● YOUR TASK: One part of the entries below is wanted: the lines from the one containing "Task: Mark dashboard as favorite with star" through the one containing "This screenshot has width=1568, height=778.". Write those out exactly and nothing else.

● DATA PROVIDED:
▽
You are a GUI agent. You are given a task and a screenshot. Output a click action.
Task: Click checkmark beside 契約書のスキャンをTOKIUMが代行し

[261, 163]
△
▽
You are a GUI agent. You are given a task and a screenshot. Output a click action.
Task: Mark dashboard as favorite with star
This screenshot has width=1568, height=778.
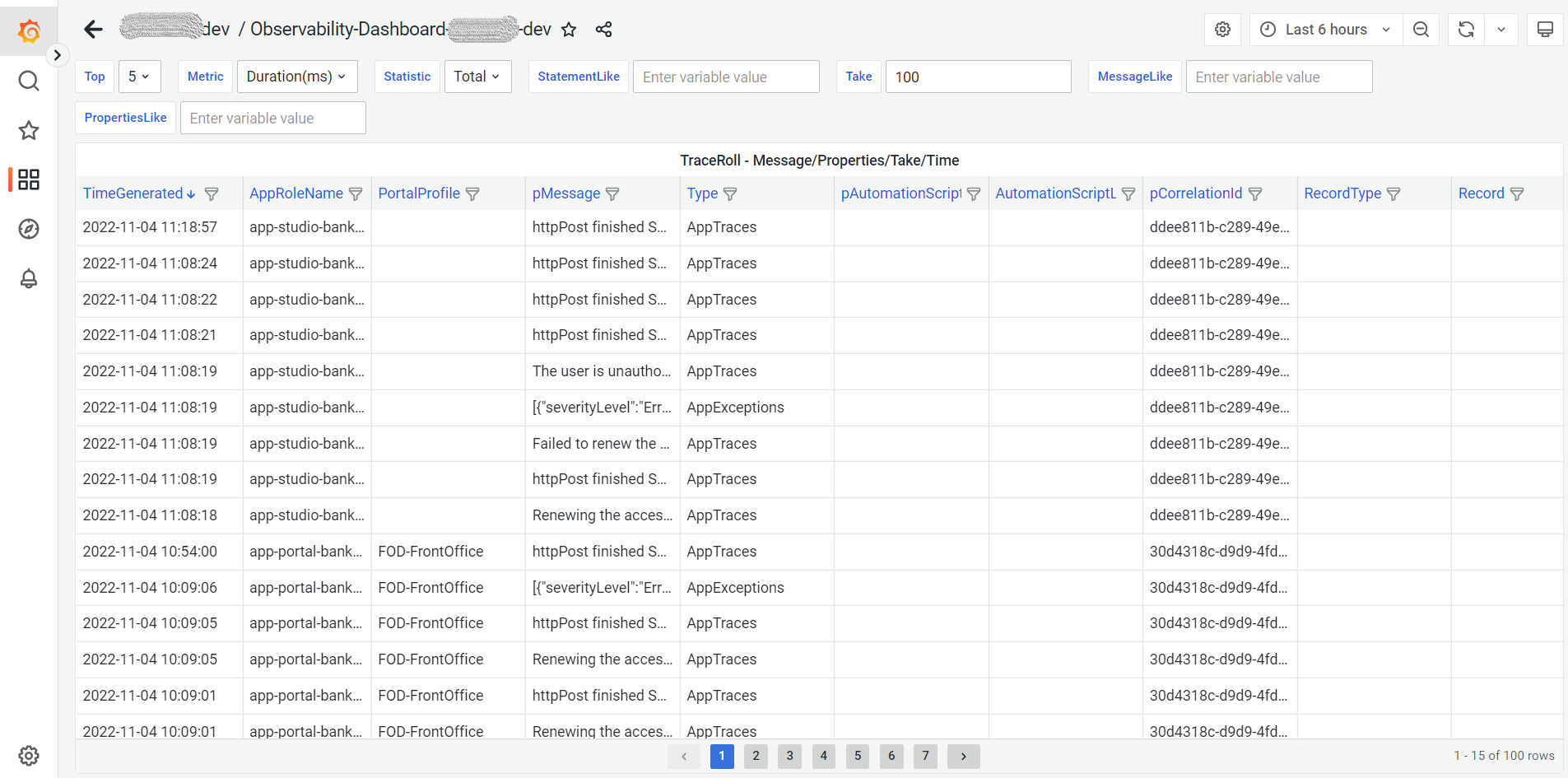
△
● RESULT OF THE TASK:
Task: Mark dashboard as favorite with star
This screenshot has width=1568, height=778.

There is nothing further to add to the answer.